Format Auto-Detection

When the format is unambiguous from the file extension, you can omit the format= parameter and let Pointblank detect it automatically:

# These are equivalent:
meta = pb.import_metadata("data.sav", format="spss")
meta = pb.import_metadata("data.sav")  # auto-detected from .sav extension

# Same for other unambiguous extensions:
meta = pb.import_metadata("delivery.xpt")   # detected as SAS Transport
meta = pb.import_metadata("panel.dta")       # detected as Stata

For JSON files, you need to specify the format explicitly because a .json file could be a Frictionless Data Package, a Table Schema, or a CSVW document. For XML files, Pointblank inspects the content (namespace declarations and root element) to distinguish between Define-XML and Controlled Terminology formats.

Working with Variables

The variables list on a MetadataImport contains one VariableMetadata object per column. Each carries all the information that was available in the source file for that column.

meta = pb.import_metadata("demographics.sav", format="spss")

# Inspect individual variables
for var in meta.variables:
    print(f"{var.name}: {var.dtype}, label={var.label!r}")
    if var.allowed_values:
        print(f"  Allowed: {var.allowed_values}")
    if var.required:
        print(f"  Required (non-null)")

Different source formats populate different fields. An SPSS file provides value labels and missing value codes but not controlled terminology references. A CDISC Define-XML provides computational methods and codelist references but not display formats. The VariableMetadata dataclass is a superset that accommodates all source formats.

_WHAT THIS EXERCISE ASKS_
1. Copy out the passage of the metadata import documentation starting at "# Same for other" and ending at "Controlled Terminology formats.".
2. Extend the documentation on importing metadata with Pointblank, picking up right after its final sentence.

_Records from a data source_
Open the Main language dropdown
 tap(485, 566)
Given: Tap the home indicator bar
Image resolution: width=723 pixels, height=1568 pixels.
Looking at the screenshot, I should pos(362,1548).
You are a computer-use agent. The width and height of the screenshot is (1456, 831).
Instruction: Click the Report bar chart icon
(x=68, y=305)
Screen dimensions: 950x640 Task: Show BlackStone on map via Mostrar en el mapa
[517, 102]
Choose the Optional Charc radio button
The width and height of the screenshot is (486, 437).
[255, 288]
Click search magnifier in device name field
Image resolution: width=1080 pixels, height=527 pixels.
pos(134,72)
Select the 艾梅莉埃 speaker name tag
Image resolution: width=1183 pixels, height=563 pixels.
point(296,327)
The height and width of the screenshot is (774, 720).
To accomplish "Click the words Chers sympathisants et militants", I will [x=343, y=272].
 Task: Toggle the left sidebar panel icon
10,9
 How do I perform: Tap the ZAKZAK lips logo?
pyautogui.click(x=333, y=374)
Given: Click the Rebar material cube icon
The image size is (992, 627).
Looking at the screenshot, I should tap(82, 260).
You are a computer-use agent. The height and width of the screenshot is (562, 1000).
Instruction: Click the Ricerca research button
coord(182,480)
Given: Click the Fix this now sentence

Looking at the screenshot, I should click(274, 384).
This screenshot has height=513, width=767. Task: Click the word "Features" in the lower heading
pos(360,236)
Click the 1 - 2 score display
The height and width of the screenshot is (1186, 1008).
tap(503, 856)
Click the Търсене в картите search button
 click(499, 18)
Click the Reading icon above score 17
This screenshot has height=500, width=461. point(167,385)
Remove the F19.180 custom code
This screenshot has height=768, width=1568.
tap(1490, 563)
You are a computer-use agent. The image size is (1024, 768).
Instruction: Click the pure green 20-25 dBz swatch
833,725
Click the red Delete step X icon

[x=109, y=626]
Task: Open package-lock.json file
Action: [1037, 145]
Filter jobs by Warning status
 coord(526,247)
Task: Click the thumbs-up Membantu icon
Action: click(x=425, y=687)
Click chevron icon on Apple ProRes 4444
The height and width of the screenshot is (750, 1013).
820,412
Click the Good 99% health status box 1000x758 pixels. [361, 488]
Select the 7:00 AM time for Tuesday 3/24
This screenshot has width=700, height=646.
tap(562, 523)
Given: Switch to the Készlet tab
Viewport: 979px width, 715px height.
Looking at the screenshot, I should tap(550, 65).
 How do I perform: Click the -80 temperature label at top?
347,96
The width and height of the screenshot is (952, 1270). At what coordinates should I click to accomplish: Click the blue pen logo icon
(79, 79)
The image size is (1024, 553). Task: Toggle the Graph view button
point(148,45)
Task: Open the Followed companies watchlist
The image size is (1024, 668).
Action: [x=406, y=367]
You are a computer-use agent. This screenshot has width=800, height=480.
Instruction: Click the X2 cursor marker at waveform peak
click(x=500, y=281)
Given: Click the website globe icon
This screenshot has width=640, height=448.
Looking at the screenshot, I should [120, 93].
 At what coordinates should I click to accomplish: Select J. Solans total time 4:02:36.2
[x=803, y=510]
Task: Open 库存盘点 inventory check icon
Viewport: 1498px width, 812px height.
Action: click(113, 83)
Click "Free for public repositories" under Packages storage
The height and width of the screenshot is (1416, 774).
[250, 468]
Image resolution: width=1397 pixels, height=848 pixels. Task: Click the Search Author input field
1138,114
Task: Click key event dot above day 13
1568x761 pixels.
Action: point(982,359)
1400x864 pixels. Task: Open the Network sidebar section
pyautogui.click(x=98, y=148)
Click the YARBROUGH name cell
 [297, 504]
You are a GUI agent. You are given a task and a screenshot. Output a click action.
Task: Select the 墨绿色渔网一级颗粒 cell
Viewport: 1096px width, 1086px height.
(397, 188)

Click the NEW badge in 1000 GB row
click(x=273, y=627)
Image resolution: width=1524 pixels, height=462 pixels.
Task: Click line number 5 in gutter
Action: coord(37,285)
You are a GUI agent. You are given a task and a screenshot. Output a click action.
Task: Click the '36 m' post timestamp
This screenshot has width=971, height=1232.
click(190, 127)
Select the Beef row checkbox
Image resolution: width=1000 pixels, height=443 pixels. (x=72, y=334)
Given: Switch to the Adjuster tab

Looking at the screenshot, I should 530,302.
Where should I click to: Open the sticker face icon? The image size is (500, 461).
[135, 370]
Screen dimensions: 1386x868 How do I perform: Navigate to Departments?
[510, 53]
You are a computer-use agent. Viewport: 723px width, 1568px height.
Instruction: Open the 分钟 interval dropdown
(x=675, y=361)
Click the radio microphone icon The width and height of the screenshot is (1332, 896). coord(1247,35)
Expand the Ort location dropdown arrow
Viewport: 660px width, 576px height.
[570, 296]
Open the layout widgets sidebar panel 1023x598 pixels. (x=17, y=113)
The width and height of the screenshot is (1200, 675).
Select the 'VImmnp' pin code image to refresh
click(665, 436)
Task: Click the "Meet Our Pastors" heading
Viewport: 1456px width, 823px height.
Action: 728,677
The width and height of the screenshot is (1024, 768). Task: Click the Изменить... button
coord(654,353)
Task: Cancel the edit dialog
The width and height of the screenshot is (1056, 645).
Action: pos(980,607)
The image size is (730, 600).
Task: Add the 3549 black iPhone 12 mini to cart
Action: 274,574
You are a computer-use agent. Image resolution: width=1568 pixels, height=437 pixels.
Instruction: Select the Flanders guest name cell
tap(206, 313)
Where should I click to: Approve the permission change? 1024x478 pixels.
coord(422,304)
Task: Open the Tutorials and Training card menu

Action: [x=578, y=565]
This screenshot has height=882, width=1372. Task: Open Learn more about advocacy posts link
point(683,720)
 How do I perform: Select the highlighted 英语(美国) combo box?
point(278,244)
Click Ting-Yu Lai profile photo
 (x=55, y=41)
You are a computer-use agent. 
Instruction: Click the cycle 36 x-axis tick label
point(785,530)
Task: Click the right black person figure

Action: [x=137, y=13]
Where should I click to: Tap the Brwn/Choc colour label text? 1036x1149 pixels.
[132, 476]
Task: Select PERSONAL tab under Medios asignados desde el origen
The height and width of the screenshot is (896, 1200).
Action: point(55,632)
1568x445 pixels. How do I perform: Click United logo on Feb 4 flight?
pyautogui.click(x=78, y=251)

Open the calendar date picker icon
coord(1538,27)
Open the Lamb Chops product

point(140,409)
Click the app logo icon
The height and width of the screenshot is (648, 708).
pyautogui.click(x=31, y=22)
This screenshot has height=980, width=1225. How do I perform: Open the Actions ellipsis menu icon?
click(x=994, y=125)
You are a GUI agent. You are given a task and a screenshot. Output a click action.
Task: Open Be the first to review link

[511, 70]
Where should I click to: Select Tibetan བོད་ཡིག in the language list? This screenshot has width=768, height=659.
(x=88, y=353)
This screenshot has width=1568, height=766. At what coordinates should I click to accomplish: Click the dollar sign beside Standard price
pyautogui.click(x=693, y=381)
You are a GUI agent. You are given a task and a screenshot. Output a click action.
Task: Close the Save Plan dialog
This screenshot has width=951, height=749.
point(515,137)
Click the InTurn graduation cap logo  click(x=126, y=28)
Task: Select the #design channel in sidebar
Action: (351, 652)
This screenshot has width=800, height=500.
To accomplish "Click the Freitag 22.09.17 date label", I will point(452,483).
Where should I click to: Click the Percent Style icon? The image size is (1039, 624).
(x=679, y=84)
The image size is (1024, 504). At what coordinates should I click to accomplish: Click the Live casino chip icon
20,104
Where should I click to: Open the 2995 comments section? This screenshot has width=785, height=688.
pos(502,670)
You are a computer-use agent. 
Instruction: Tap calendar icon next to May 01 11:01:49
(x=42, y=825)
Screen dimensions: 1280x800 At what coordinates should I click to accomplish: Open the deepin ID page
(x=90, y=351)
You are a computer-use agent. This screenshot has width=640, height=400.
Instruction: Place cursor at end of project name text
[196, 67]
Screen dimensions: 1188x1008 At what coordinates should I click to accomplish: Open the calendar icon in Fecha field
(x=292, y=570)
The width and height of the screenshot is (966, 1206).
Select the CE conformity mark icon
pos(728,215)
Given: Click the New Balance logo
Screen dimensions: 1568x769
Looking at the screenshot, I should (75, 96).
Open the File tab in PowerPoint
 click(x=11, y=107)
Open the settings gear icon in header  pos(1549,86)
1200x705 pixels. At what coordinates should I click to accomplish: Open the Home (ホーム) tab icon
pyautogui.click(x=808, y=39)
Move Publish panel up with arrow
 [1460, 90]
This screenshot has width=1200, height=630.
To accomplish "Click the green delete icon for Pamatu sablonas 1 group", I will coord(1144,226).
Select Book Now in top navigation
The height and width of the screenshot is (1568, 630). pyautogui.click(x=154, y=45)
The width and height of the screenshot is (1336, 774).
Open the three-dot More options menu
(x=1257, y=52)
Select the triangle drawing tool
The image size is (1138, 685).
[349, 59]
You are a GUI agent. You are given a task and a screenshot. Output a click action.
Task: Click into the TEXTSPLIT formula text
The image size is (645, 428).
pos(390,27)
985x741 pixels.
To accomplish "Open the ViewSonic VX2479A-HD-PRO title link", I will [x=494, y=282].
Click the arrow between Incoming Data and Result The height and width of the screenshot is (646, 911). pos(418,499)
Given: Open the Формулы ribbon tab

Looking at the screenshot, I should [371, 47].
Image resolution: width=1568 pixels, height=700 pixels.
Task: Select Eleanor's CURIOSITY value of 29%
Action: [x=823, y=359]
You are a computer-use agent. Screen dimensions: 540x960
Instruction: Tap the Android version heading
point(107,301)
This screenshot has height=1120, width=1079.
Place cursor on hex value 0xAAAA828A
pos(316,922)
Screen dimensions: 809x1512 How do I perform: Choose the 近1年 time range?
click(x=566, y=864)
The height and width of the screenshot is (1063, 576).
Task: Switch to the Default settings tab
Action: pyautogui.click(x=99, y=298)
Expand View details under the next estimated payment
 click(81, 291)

_ANSWERS TO THE PROBLEMS_
1.
# Same for other unambiguous extensions:
meta = pb.import_metadata("delivery.xpt")   # detected as SAS Transport
meta = pb.import_metadata("panel.dta")       # detected as Stata

For JSON files, you need to specify the format explicitly because a .json file could be a Frictionless Data Package, a Table Schema, or a CSVW document. For XML files, Pointblank inspects the content (namespace declarations and root element) to distinguish between Define-XML and Controlled Terminology formats.

2.
Working with Codelists

Codelists represent controlled terminologies: named sets of permitted values with labels and optional descriptions. They appear in CDISC files, SPSS value labels, and Frictionless enum constraints.

meta = pb.import_metadata("define.xml", format="cdisc_define")

# List available codelists
for name, codelist in meta.codelists.items():
    print(f"{name}: {len(codelist)} entries, extensible={codelist.extensible}")

# Get the valid values from a codelist
sex_values = meta.codelists["C66731"].to_set()
# e.g., ["M", "F", "U", "UNDIFFERENTIATED"]

# Get value-to-label mapping
sex_labels = meta.codelists["C66731"].to_dict()
# e.g., {"M": "Male", "F": "Female", "U": "Unknown", ...}

When to_validate() encounters a variable with a codelist_ref, it generates a col_vals_in_set() step using the codelist’s values. For non-extensible codelists, any value outside the set is a failure. For extensible codelists, additional values are permitted (the check still runs but serves as documentation of expected values).

Handling Missing Value Codes

Statistical packages like SPSS and SAS use sentinel values to represent different kinds of missingness. A value of -99 might mean “not asked”, while -98 means “refused”. These are not null values in the data; they are valid numeric entries that carry semantic meaning.

The missing_value_codes dictionary maps variable names to their defined missing value codes:

meta = pb.import_metadata("survey.sav", format="spss")

# Check what missing codes are defined
for var_name, codes in meta.missing_value_codes.items():
    for code in codes:
        print(f"{var_name}: {code.value} = {code.label}")

When generating validation, these codes inform Pointblank about which values should be treated as missing rather than as data errors. This prevents false positives where a valid missing code like -99 would otherwise fail a col_vals_ge(value=0) check.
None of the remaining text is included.